[[ Data for this exercise, beginning ]]

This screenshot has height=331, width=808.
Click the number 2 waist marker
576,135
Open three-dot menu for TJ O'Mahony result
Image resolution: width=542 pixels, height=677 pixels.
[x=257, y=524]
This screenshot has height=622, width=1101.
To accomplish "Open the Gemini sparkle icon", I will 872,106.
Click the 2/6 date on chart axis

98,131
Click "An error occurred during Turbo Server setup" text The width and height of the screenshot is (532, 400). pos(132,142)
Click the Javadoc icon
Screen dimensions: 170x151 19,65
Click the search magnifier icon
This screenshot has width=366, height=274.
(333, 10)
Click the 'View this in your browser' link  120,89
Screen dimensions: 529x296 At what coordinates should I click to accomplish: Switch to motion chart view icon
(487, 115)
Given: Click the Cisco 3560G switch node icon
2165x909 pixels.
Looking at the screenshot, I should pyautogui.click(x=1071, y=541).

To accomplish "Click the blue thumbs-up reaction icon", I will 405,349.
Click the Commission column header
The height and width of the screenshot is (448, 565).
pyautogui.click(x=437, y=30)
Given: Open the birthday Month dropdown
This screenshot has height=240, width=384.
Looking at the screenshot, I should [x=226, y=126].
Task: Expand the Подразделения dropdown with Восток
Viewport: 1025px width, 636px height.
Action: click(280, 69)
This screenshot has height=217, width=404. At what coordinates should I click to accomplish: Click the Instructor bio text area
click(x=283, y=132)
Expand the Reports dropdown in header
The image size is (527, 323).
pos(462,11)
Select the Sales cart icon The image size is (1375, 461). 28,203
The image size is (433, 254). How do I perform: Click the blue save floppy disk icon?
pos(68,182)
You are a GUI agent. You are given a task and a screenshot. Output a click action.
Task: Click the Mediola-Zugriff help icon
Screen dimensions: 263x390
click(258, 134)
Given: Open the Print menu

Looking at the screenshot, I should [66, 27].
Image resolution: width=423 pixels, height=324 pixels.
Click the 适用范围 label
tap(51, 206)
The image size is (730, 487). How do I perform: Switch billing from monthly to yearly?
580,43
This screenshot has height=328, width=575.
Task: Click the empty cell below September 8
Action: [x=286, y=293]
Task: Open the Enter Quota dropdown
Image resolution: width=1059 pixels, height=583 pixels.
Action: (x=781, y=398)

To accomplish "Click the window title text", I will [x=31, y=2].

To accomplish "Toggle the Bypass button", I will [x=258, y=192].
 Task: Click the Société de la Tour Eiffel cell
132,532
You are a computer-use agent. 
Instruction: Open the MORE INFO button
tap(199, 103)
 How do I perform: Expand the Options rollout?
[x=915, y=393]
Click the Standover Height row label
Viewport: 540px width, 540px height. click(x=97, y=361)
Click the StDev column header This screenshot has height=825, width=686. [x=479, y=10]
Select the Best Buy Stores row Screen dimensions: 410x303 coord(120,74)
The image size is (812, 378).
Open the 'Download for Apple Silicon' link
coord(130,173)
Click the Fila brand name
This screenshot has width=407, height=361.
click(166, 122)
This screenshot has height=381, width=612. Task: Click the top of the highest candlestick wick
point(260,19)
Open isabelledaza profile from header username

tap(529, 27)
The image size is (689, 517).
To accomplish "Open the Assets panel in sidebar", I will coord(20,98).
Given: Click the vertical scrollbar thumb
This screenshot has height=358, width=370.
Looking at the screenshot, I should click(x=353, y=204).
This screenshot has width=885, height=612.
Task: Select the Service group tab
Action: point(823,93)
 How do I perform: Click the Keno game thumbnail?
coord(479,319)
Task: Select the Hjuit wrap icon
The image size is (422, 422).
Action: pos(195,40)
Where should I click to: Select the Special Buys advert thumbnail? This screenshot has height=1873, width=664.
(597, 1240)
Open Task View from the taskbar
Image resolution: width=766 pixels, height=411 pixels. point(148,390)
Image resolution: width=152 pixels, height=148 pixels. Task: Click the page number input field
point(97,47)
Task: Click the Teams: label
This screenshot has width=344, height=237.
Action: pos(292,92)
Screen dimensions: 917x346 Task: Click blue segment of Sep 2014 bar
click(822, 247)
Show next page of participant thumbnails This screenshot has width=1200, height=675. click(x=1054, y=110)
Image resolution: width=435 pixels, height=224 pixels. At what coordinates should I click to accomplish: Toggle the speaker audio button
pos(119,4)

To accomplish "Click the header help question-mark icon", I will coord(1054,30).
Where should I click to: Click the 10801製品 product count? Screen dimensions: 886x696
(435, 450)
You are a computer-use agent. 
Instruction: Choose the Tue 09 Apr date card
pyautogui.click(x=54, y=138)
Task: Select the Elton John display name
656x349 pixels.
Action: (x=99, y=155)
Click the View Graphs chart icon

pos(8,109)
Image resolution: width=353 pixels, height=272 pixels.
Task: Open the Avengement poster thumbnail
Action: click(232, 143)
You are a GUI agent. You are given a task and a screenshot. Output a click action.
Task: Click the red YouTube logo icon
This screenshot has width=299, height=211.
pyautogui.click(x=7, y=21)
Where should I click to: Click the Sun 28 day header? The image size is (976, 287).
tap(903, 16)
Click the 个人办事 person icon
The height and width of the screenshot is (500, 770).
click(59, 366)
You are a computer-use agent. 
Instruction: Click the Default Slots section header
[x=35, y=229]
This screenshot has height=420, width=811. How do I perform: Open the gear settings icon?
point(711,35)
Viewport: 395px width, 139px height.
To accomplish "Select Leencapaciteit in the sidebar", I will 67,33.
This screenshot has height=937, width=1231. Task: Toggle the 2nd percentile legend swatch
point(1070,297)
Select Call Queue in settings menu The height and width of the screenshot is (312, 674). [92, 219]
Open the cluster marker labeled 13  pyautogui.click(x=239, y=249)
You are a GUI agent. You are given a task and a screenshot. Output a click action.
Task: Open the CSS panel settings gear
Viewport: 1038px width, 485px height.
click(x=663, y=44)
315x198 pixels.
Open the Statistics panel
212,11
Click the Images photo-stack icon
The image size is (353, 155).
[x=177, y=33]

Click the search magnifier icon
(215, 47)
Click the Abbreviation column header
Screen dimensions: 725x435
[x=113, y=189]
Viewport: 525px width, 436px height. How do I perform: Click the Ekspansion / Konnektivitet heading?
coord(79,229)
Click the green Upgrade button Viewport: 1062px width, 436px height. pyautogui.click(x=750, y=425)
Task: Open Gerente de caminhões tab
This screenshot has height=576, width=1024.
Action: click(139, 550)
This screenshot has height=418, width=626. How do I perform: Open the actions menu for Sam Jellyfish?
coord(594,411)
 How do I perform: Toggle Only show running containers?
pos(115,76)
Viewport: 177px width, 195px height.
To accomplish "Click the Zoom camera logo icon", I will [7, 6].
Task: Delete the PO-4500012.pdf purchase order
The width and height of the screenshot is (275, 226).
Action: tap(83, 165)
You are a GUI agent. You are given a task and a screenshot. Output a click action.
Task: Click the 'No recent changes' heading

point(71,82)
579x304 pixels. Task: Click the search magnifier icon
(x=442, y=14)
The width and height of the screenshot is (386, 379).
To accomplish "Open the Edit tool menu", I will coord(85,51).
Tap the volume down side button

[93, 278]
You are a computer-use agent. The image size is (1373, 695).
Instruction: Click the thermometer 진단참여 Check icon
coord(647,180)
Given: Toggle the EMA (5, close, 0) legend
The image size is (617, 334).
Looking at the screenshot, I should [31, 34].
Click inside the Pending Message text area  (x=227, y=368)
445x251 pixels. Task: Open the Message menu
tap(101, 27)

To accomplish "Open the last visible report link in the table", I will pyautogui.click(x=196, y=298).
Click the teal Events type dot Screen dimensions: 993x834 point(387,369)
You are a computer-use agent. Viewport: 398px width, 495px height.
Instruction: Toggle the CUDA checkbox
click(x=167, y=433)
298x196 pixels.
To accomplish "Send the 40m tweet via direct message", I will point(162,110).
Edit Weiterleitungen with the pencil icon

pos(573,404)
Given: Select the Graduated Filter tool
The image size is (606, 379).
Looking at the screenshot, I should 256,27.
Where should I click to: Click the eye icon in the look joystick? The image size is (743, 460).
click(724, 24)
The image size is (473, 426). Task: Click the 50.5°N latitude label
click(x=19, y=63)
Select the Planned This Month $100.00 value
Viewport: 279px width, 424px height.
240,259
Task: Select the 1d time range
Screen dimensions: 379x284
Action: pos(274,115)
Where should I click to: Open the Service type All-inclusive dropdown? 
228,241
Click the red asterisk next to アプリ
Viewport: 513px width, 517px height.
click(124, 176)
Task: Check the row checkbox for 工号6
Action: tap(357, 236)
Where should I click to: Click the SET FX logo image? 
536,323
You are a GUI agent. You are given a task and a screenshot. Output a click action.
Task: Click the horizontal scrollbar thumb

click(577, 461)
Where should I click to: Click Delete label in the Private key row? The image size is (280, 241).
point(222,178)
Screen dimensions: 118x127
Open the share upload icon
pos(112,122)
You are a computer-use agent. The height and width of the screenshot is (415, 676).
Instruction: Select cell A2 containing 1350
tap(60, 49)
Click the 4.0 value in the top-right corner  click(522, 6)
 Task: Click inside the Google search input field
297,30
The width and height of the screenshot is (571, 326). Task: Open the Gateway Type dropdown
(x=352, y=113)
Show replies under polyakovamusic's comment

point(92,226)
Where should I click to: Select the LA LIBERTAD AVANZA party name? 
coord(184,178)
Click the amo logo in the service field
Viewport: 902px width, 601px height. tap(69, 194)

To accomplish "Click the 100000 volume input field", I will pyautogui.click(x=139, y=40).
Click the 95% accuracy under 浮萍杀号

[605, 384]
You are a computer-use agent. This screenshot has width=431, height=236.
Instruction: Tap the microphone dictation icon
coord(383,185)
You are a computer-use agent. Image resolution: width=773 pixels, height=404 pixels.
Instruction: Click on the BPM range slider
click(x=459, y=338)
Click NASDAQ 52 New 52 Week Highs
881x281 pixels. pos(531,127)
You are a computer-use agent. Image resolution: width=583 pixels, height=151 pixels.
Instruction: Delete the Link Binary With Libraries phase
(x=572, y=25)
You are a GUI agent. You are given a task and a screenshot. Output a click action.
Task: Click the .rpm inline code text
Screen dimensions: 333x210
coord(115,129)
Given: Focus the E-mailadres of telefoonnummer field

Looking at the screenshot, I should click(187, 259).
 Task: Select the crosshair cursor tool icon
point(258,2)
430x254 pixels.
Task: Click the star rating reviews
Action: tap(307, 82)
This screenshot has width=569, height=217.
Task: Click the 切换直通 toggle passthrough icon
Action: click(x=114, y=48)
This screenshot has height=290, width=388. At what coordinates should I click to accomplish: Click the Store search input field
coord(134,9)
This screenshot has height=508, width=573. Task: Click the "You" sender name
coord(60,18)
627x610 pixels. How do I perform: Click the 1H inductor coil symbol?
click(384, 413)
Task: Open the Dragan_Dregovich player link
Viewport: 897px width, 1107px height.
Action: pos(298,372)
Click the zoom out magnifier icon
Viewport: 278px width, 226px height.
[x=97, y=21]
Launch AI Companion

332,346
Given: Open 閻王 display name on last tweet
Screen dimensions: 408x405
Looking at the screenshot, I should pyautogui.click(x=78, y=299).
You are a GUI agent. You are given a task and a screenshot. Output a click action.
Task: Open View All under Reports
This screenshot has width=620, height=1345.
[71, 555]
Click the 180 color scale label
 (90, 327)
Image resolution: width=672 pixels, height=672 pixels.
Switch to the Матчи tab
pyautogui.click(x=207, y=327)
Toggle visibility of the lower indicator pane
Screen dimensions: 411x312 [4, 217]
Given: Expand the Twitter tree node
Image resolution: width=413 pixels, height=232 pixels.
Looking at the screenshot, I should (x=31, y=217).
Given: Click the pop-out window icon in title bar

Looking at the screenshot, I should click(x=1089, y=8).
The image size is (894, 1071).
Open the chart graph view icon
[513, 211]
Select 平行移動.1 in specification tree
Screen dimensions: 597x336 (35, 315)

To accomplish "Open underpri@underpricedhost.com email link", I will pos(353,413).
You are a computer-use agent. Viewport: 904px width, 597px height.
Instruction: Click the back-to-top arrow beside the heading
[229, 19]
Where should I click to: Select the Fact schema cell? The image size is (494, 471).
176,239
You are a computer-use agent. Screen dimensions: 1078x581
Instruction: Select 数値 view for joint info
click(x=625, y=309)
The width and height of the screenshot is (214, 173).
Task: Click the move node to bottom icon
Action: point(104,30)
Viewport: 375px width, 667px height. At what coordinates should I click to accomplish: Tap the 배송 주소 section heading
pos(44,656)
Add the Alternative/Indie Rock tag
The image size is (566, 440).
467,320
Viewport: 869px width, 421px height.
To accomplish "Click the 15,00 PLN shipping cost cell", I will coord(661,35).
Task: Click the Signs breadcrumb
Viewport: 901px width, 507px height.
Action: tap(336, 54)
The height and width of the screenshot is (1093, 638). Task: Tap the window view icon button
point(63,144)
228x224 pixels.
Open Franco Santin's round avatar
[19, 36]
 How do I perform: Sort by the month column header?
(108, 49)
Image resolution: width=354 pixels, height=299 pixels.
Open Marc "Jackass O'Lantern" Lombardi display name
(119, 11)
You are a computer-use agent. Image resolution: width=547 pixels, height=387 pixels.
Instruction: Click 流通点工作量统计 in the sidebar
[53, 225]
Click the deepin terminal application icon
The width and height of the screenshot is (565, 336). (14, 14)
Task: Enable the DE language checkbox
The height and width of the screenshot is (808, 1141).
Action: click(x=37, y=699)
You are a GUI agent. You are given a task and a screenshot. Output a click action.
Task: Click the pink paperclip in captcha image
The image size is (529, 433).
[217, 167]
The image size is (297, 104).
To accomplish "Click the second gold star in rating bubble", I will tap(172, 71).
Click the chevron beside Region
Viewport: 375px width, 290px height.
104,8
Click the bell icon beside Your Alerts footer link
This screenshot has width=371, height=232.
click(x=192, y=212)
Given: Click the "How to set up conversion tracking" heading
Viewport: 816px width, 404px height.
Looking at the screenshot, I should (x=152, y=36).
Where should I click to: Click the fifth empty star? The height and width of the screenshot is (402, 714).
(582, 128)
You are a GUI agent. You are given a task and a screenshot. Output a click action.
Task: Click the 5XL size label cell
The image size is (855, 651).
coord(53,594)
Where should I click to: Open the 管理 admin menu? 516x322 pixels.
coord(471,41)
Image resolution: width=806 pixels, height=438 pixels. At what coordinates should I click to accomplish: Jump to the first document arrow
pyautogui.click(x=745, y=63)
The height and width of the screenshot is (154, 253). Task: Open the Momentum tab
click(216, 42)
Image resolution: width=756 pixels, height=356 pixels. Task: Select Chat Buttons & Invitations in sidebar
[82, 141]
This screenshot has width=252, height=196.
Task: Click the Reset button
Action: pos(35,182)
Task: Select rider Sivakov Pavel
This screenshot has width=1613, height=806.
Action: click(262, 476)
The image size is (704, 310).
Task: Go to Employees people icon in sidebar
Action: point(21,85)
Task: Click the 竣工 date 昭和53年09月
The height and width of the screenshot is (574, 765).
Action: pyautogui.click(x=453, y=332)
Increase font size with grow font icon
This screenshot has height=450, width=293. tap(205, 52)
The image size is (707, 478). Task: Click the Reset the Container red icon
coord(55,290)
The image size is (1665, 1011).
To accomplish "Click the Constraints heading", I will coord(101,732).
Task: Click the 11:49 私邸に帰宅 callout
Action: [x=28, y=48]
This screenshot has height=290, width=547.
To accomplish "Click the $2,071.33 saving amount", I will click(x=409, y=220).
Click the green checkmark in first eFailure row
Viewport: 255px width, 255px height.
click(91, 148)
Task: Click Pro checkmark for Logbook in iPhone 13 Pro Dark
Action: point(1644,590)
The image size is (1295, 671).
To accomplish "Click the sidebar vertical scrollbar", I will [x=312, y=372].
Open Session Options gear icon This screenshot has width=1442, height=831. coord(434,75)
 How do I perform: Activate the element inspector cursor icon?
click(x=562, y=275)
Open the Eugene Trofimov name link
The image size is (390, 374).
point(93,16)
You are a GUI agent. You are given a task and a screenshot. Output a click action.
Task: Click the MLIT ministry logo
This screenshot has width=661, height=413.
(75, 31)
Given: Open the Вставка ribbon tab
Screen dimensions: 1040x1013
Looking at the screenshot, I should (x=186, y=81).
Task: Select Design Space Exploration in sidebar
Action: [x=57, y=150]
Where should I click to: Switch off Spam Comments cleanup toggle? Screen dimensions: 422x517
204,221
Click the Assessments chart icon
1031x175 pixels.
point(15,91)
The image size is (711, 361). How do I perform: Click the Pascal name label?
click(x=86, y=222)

[[ Data for this exercise, end ]]

#### Assigned task:
From the records above, print only the lines between the one holding "Select Call Queue" and the one holding "Click the Images photo-stack icon", inclusive, exactly as they stand.

#### Written response:
Select Call Queue in settings menu The height and width of the screenshot is (312, 674). [92, 219]
Open the cluster marker labeled 13  pyautogui.click(x=239, y=249)
You are a GUI agent. You are given a task and a screenshot. Output a click action.
Task: Open the CSS panel settings gear
Viewport: 1038px width, 485px height.
click(x=663, y=44)
315x198 pixels.
Open the Statistics panel
212,11
Click the Images photo-stack icon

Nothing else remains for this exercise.